Le recyclage mécanique est avant tout un problème économique
La plupart des débats sur le recyclage du plastique se concentrent sur la collecte et le tri. Dans la pratique,
la décision de recycler — et de recycler à nouveau — se prend sur un tableur. Si
le retraitement coûte plus cher que la valeur récupérée, le matériau sort du circuit, quelle
que soit la noblesse de l’intention. C’est pourquoi ce sont les aspects économiques du processus, et pas seulement la technologie, qui déterminent
si les polyoléfines restent dans le circuit circulaire.
Où se cachent les coûts
Les coûts du recyclage mécanique s’accumulent entre le tri, le lavage, la repéletisation et
la formulation. Un coût caché récurrent est celui de la restauration des propriétés : comme chaque
étape de retraitement dégrade la chaîne, les recycleurs ajoutent de la résine vierge pour rétablir
l’aptitude au traitement et les performances. Plus la quantité de résine vierge nécessaire est importante, plus la marge est faible — et
plus l’argument environnemental perd de sa force.

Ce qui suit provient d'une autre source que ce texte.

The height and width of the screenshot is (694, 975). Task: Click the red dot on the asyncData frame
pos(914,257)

La rhéologie contrôlée réduit la pénalité liée à l’ajout de matière vierge
La rhéologie contrôlée (CR) par peroxydes organiques s’attaque précisément à ce coût. Au lieu de
compenser un indice de fluidité (MFI) faible et irrégulier par une dilution avec de la matière vierge, le recycleur dose un
peroxyde pour régler l’indice de fluidité exactement au niveau requis par l’application suivante. Les avantages
sont multiples :
- Moins de mélange de matière vierge : le matériau recyclé répondant lui-même aux spécifications, la dilution diminue.

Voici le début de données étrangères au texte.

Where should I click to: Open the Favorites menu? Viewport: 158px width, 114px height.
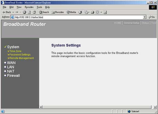pyautogui.click(x=29, y=7)
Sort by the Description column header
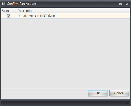Screen dimensions: 131x106 (x=73, y=11)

- Un débit plus élevé : un MFI stable et prévisible permet un traitement plus rapide avec moins de rebuts.
- Cohérence d’un lot à l’autre — moins de lots hors spécifications et moins de mise en quarantaine.
- Économies d’énergie — le visbreaking remplace les passes de réextrusion, très gourmandes en énergie.

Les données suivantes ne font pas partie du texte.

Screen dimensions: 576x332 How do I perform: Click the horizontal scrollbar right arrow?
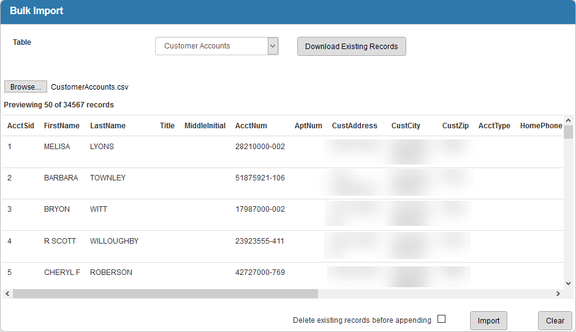coord(558,294)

Une analyse simple des coûts
Prenons l’exemple d’un matériau recyclé qui, non traité, nécessite 30 % de PP vierge pour atteindre un indice de fluidité (MFI) de 12 g/10
min pour le moulage par injection. L’ajout d’un grade CR au peroxyde permet d’amener le matériau recyclé au même indice de fluidité
avec seulement 10 % de matière vierge. Compte tenu d’un écart de prix entre le polypropylène vierge et le PCR qui devient significatif à grande échelle,
le coût du peroxyde est largement amorti par les économies réalisées sur la résine vierge — sans compter
les gains en termes de débit et de réduction du taux de rebut. Une teneur en résine vierge plus faible réduit également l’empreinte
carbone par tonne de composé fini, ce qui renforce à la fois le compte de résultat et l’argument de durabilité.
Concevoir le recyclage pour les deuxième et troisième cycles
Le CR rend également viable le recyclage à cycles multiples. Chaque cycle peut être réadapté aux caractéristiques rhéologiques requises pour l’application
suivante plutôt que d’être mis au rebut, ce qui prolonge la durée de vie utile du polymère et
, par là même, sa rentabilité. Do Sender Chemicals soutient cette approche avec des grades de peroxyde dont
les températures de décomposition et les résidus sont adaptés aux extrudeuses de recyclage courantes,
garantissant ainsi un traitement fiable sur des matières premières réelles et variables.
Conclusion
Le recyclage mécanique avancé n’est pas une option haut de gamme ; c’est la condition sine qua non pour
que le recyclage soit rentable. En plaçant la rhéologie contrôlée au cœur de l’étape de retraitement
, les peroxydes transforment les polyoléfines recyclées en une matière première fiable, rentable et à faible empreinte carbone
— et c’est ce qui permet à la boucle de continuer à tourner.